Fixed rate vs variable
A fixed rate loan is one where you pay a fixed interest rate. In the case of a long-term loan, such as a mortgage then the fixed rate period will not be for the full term of the loan but for a shorter period, perhaps a few years. It means for that period of time your interest rate will not be changed and so you will be repaying the same amount of money each month. For shorter term loans it could be for the whole term of the loan that the interest rate is fixed. With a variable rate the interest rate that you pay can change at the will of the lender. This can often be in response to a rate change by the Bank of England but not always. When rates fall, lenders do not always lower their rates in line with that, but if a majority do, then others tend to be forced to do so in order to remain competitive. Sometimes they may put rates up when there has not be a Bank of England rise for a while in order to increase their profits and if one lender does it, others may do the same. They are much more likely though, to follow the Bank of England changes.
Pros and Cons
Many of the people that have a fixed rate like it because it means that they know exactly how much they will be paying each month. This is particularly useful for those that struggle to make the repayments as they are able to know that these repayments will not suddenly go up and become even less affordable. However, it does mean that if rates fall, they will not see a fall in their interest rate and the risk of losing out like this, can be the reason that some people opt for a variable rate. A fixed rate can also often be more expensive than the variable rate. This could be offset if the variable rate goes up and the fixed rate obviously will not. It can be tricky though to predict what the rates might do and so choosing which might end up being the cheapest can be almost impossible. It is worth bearing in mind though that with a fixed rate, you might be tied in to it, so if the variable rates are suddenly significantly cheaper, you will not be able to switch to the variable rate.
How to Choose
It can therefore be quite difficult to make a choice. You will need to think about things in light of your current situation. Consider whether you need to know that you will be paying the same amount each month. If you feel that you could struggle to afford repayments if they go up, then having this peace of mind can be really good. However, you might find that you would rather not pay extra for your repayments and hope that the variable rate does not go up too much so that you save money by sticking with that. If you do not like the idea of being tied in to a lender then this could be the better option for you anyway as it will allow you to switch. It does means that if the rates go up too high you could swap, although it is likely that if these rates go up, that all rates will go up.

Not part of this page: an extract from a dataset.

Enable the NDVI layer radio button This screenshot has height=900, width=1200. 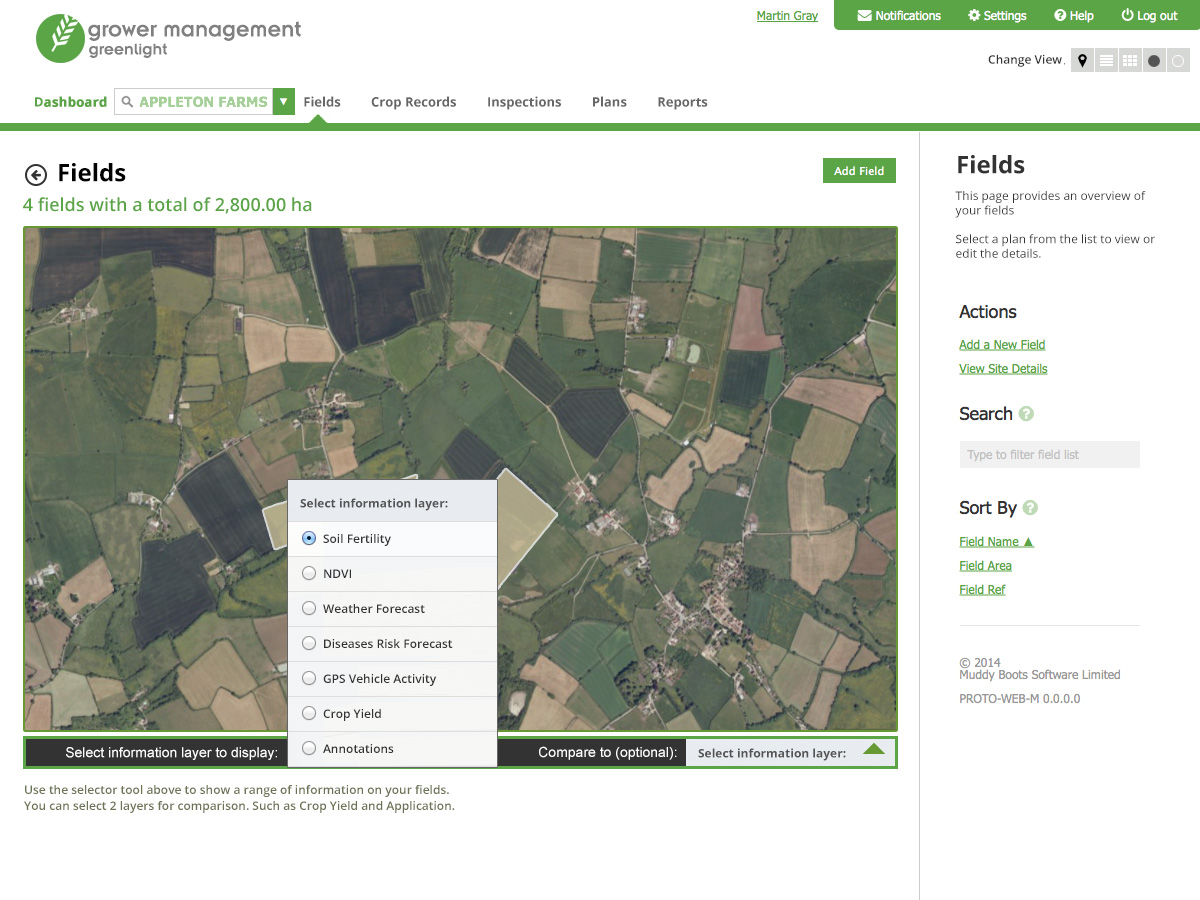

It is a tricky decision and you may like to consult with an independent financial advisor on it, to see what they feel would be the best. However, the ultimate decision will be yours and so it will be up to you to think about whether you like the idea of the security of a fixed deal or whether you would rather be flexible and whether you are willing to risk interest rates changing significantly and you missing out or being protected from those. You may also prefer the idea of being able to switch lenders easily rather than being tied to just one. However, you might decide that once you have found a lender you will not be switching anyway and so being tied in to a lender may not make any significant difference.